# Our First LLMAgent — Hailstone

In [1]:
LOGGING_ENABLED = True

In [2]:
import logging

from llm_agents_from_scratch.logger import enable_console_logging

if LOGGING_ENABLED:
    enable_console_logging(logging.INFO)

## Define the Hailstone Tool

In [3]:
from pydantic import BaseModel

from llm_agents_from_scratch.tools import PydanticFunctionTool


class AlgoParams(BaseModel):
    """Params for next_number."""

    x: int


def next_number(params: AlgoParams) -> int:
    """Generate the next number of the sequence."""
    if params.x % 2 == 0:
        return params.x // 2
    return 3 * params.x + 1


# convert our Python function to a BaseTool
tool = PydanticFunctionTool(next_number)

## Define our backbone LLM

In [4]:
from llm_agents_from_scratch.llms import OllamaLLM

In [5]:
llm = OllamaLLM(model="qwen2.5:3b")

## Define the LLMAgent

In [6]:
from llm_agents_from_scratch import LLMAgent

In [7]:
llm_agent = LLMAgent(
    llm=llm,
    tools=[tool],
)

## Define the Hailstone Task

In [8]:
from llm_agents_from_scratch.data_structures import Task

In [9]:
instruction_template = """You are given a tool, `next_number`, that generates the next number in the sequence given the current number.

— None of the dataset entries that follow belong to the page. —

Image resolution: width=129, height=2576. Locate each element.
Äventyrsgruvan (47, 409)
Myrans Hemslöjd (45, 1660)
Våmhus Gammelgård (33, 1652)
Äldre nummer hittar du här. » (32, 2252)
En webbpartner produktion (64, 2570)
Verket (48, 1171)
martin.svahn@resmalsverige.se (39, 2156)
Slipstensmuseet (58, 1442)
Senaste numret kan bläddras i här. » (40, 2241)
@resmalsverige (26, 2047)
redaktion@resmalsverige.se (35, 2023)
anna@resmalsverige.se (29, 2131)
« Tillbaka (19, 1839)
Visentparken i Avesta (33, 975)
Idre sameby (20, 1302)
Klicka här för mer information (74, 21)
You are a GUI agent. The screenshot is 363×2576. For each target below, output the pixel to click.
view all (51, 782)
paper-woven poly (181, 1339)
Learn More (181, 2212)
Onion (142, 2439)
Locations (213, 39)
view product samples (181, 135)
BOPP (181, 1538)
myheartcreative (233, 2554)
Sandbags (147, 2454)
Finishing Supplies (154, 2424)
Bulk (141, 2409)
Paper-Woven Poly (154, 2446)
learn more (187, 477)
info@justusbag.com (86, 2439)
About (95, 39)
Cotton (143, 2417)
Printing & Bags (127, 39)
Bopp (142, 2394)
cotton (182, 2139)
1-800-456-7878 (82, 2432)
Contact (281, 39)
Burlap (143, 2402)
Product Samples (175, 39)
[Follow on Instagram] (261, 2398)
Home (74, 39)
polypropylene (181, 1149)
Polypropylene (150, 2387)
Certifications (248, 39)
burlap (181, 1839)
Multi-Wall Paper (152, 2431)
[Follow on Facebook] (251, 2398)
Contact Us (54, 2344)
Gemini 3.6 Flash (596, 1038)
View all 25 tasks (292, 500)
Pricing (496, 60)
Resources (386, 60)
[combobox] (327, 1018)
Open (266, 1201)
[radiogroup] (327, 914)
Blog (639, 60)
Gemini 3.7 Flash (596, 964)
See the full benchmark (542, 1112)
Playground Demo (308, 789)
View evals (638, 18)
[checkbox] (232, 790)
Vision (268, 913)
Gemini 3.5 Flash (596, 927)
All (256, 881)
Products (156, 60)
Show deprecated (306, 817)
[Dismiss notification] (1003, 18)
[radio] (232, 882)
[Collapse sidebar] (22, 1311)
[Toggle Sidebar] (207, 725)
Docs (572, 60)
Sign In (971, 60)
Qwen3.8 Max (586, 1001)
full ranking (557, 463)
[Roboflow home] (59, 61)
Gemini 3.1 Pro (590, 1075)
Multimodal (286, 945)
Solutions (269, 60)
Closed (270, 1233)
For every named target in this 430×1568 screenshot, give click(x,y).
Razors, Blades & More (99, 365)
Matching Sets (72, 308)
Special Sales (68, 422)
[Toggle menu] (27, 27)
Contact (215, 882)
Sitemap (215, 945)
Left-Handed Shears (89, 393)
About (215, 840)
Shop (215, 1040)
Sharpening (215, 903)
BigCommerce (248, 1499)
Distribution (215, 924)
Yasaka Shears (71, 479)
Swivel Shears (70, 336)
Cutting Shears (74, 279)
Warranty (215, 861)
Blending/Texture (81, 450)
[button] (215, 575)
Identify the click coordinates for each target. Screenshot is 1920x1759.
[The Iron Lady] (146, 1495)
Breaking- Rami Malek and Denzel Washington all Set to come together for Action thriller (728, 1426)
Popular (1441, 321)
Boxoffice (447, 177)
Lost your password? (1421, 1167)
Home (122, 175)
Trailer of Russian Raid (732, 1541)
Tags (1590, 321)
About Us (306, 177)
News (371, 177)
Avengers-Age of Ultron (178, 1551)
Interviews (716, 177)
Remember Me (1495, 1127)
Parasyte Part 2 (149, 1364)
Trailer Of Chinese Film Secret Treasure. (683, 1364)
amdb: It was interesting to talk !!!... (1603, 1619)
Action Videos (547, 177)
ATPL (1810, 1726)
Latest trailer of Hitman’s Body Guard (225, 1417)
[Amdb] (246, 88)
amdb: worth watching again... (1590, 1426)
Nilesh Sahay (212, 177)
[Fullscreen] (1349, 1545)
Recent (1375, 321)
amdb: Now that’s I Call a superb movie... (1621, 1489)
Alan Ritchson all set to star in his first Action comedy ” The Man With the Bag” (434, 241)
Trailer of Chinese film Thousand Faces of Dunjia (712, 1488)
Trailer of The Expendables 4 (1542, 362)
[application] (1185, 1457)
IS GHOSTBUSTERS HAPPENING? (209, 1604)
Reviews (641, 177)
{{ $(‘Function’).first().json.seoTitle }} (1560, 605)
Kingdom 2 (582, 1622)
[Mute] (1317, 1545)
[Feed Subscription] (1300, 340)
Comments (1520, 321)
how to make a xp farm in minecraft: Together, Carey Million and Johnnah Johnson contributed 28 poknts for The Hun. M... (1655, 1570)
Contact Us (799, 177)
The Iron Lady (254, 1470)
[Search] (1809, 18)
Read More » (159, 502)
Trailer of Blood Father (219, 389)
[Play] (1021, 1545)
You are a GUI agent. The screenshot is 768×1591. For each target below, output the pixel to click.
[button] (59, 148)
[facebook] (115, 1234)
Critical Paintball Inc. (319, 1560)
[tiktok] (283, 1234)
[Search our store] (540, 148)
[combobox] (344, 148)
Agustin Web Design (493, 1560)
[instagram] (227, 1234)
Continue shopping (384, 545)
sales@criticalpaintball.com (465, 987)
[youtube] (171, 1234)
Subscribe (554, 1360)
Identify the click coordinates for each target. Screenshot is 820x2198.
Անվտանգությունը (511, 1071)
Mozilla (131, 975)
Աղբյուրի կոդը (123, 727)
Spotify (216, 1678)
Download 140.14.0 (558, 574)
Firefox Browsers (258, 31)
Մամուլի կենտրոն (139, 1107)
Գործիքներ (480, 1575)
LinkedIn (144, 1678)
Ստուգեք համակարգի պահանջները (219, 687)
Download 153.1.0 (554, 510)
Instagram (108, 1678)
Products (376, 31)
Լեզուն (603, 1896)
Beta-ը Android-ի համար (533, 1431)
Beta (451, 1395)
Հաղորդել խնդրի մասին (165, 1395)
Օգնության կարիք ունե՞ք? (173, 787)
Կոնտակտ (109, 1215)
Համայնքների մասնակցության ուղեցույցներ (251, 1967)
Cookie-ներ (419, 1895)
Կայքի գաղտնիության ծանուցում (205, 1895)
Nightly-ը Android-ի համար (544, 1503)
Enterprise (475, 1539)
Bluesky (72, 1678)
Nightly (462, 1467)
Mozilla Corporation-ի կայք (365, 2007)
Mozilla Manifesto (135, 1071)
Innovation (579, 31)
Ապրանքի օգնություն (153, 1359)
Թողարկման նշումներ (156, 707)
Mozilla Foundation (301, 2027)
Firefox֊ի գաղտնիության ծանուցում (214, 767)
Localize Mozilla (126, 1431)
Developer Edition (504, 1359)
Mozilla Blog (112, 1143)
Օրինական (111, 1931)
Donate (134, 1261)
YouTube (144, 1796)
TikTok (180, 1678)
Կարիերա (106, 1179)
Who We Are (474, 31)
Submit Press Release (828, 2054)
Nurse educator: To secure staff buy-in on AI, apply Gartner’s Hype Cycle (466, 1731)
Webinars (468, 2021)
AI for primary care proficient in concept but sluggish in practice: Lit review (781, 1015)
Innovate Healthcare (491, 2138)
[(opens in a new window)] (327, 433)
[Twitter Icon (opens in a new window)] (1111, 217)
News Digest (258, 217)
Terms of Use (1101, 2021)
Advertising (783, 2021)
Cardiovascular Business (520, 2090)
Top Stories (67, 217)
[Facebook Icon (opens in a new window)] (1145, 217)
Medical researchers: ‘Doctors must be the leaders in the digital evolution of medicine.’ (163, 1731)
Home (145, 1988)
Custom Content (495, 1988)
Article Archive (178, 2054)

Start with the number x={x}.

<rules>
CALL `next_number` on the current number x
STOP AND WAIT for the result.
REPEAT this step-by-step process until the number 1 is reached.
FINAL RESULT: When you receive the number 1, provide the complete sequence
you observed from start to finish (including the starting number x and
ending number 1).
</rules>

<warnings>
NEVER fabricate or simulate tool call results
NEVER make multiple tool calls in one response
STOP and WAIT - ALWAYS wait for the actual tool response before deciding next steps
</warnings>
"""

In [10]:
task = Task(
    instruction=instruction_template.format(x=4),
)

In [11]:
handler = llm_agent.run(task)

INFO (llm_agents_fs.LLMAgent) :      🚀 Starting task: You are given a tool, `next_number`, that generates the next number in the sequence given the current number.

Start with the number ...[TRUNCATED]
INFO (llm_agents_fs.TaskHandler) :      ⚙️ Processing Step: You are given a tool, `next_number`, that generates the next number in the sequence given the current number.

Start with the numb...[TRUNCATED]
INFO (llm_agents_fs.TaskHandler) :      🛠️ Executing Tool Call: next_number
INFO (llm_agents_fs.TaskHandler) :      ✅ Successful Tool Call: 2
INFO (llm_agents_fs.TaskHandler) :      ✅ Step Result: <tool_call>
{"name": "next_number", "arguments": {"x":2}}
</tool_call>
INFO (llm_agents_fs.TaskHandler) :      🧠 New Step: CALL `next_number` on the current number x=2
INFO (llm_agents_fs.TaskHandler) :      ⚙️ Processing Step: CALL `next_number` on the current number x=2
INFO (llm_agents_fs.TaskHandler) :      🛠️ Executing Tool Call: next_number
INFO (llm_agents_fs.TaskHandler) :      ✅ Succe

In [12]:
handler.done()

True

# See the TaskResult

In [13]:
result = handler.result()

In [14]:
print(result)

The sequence is as follows: 
4 → 2 → 1 
The complete sequence from start to finish is:
4, 2, 1.


### See the Rollout

In [15]:
print(handler.rollout)

=== Task Step Start ===

💬 assistant: The current instruction is 'You are given a tool, `next_number`, that generates the next number in the sequence given the current number.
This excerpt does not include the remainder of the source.